The Children of God
Stories about choosing the difficult task of making peace in the midst of conflict and struggle

WE LIKE TO CALL ourselves the children of God.

It's a name that reminds us of how dearly loved we are by God. That we are all sons and daughters and have a great heavenly inheritance. That despite who we are, where we're from, what we've done or accomplished, or how much money we have, we are all made in His image.

I, too, like to be called a child of God. I like the security of knowing that I am loved. 

But I've also forgotten that there's more to this title than a sense of identity and acceptance. To be the children of God is a calling, an expectation to also emulate our heavenly Father — one who reconciled the world to Himself (2 Corinthians 5:19) by the blood of the cross (Colossians 1:20).

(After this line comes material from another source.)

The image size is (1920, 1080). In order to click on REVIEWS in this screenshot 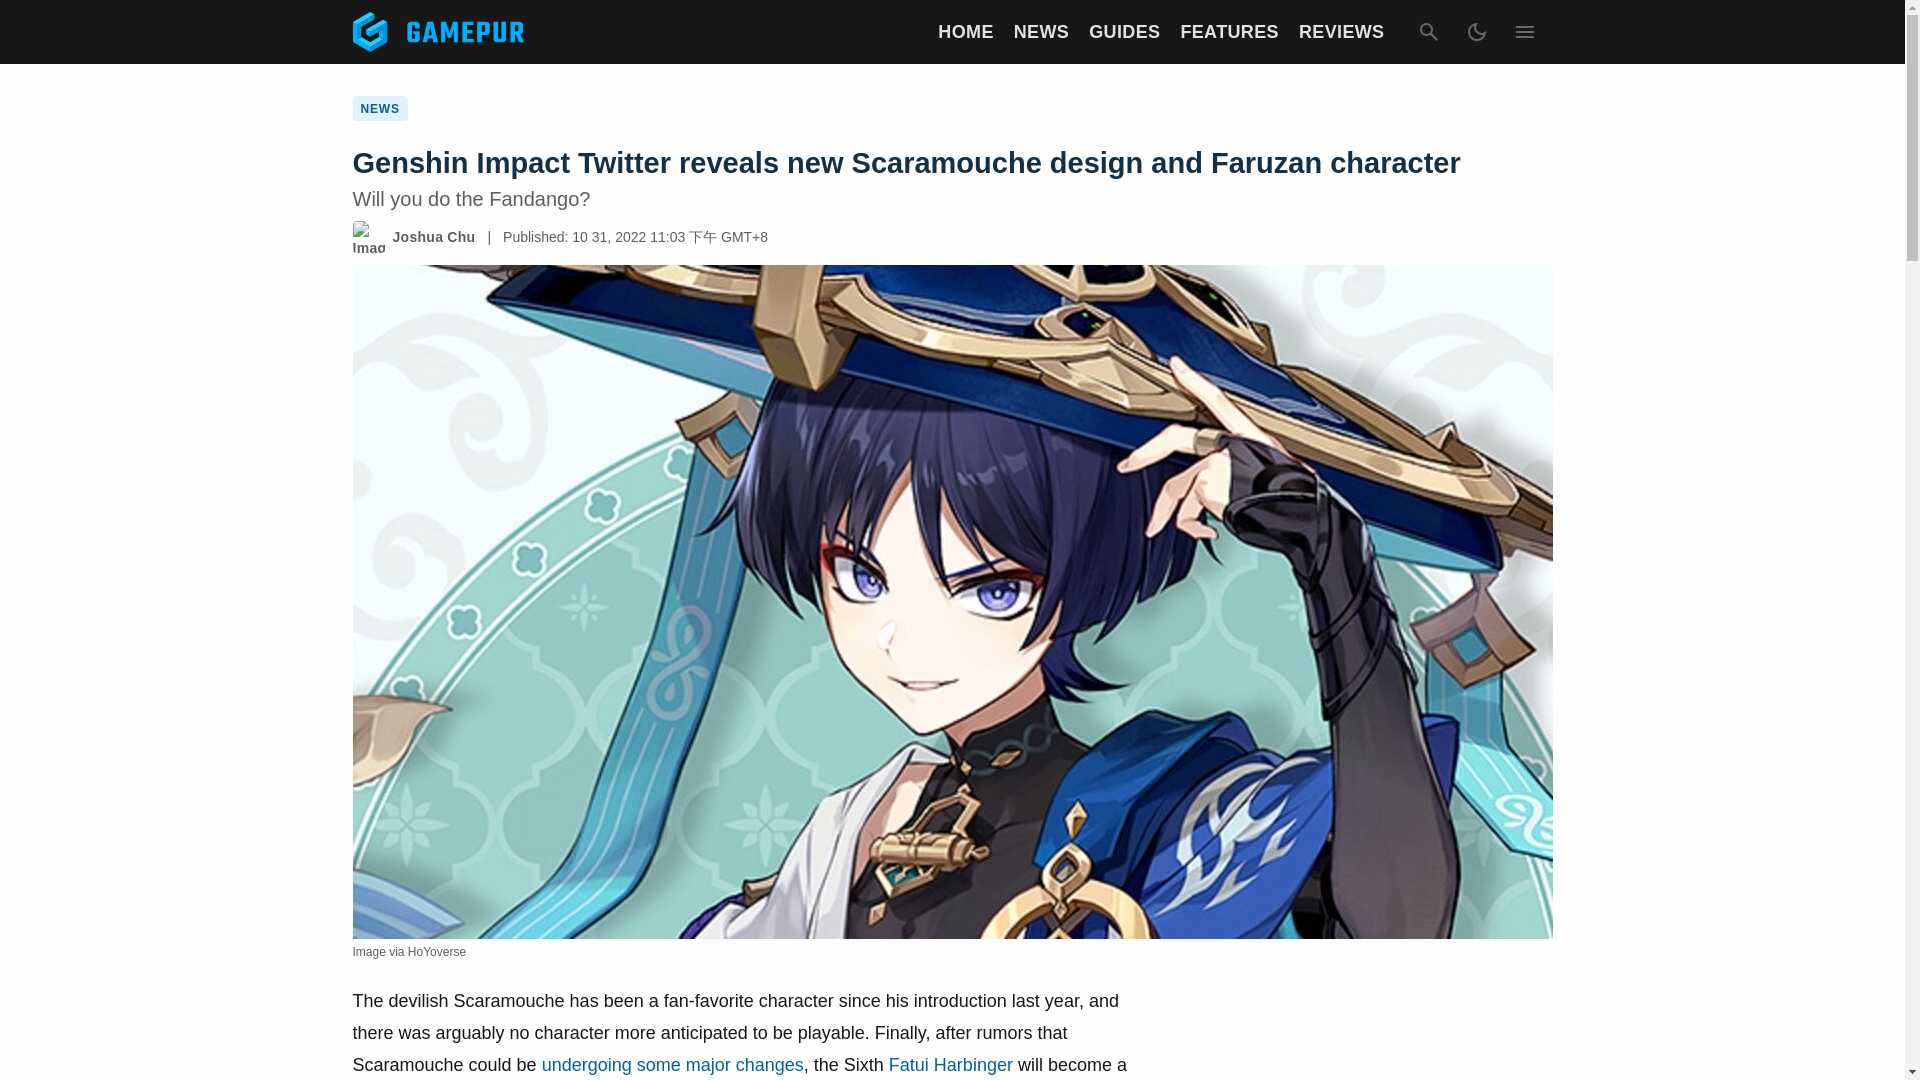, I will do `click(1342, 32)`.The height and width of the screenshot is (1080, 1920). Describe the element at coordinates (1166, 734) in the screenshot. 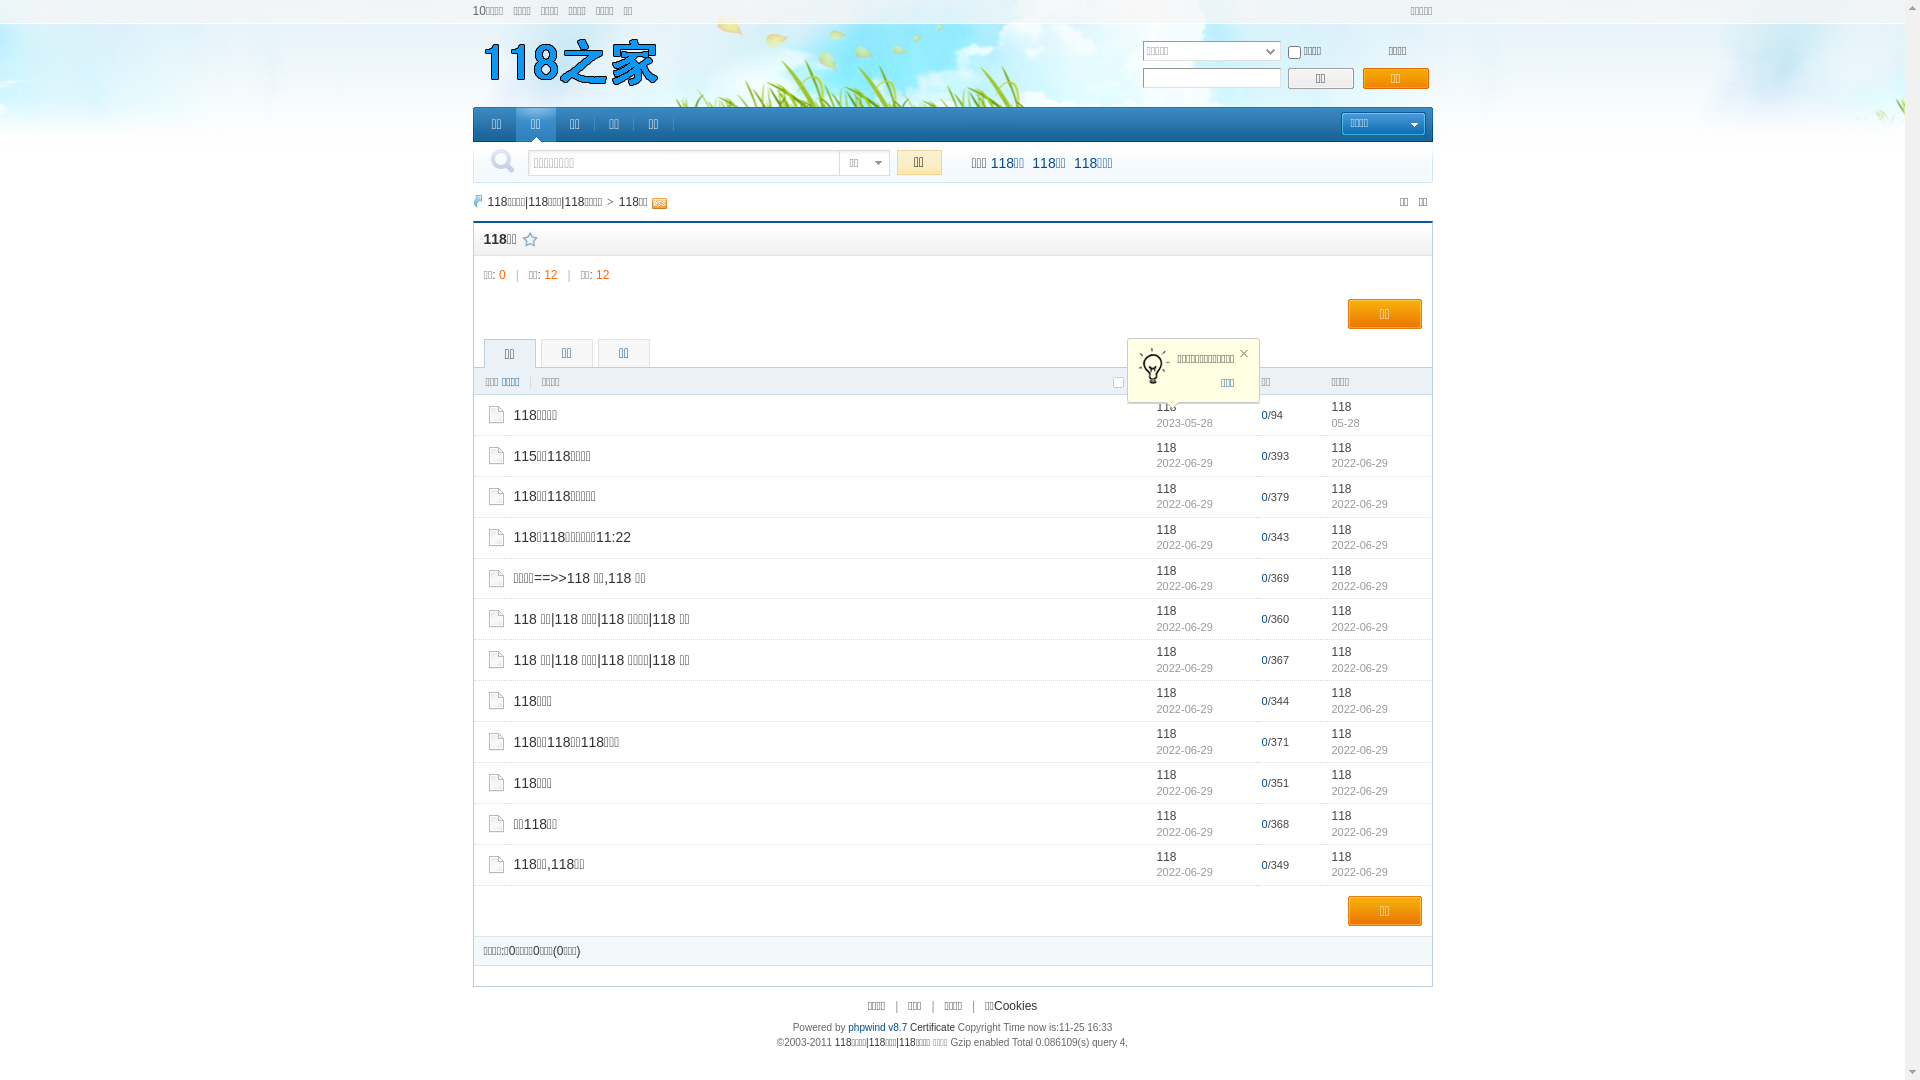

If you're anything like me, then peace is one of the last things on your mind. I often think that things should be done a certain way or that priority should be given to certain ideas over others. I often value being right over being peaceful.

I often value being right over being peaceful.

In the process, I've lost friends I really cared about, and burned bridges with people I consider role models and mentors. I could certainly have more peace in my life. 

This issue is dedicated to all those who take on the difficult burden of peacemaking. Of making peace when there is none. Of allowing space for dialogue even if there seems to be one easy answer or path. This issue is dedicated to all those who understand what it truly means to be children of God, the God of peace:

My dad, who whenever I got into a big argument with my mom, would remind me that I had to put aside my personal preferences and sense of self-righteousness to go and make things right with her. Good friends, who called me out — sometimes through teary eyes — when I had hurt or wronged them. Pastors, who didn't belittle me in public but gently rebuked me in private so I wouldn't be humiliated.

Brothers and sisters, what would it mean for us to be peacemakers? Could we not just ignore things or allow things to slide so that there is a lack of arguing, but to truly be in the business of making peace? I think if we were to take peacemaking more seriously, we would better love God and our neighbors.

Blessed are the peacemakers, for they will be called, the children of God.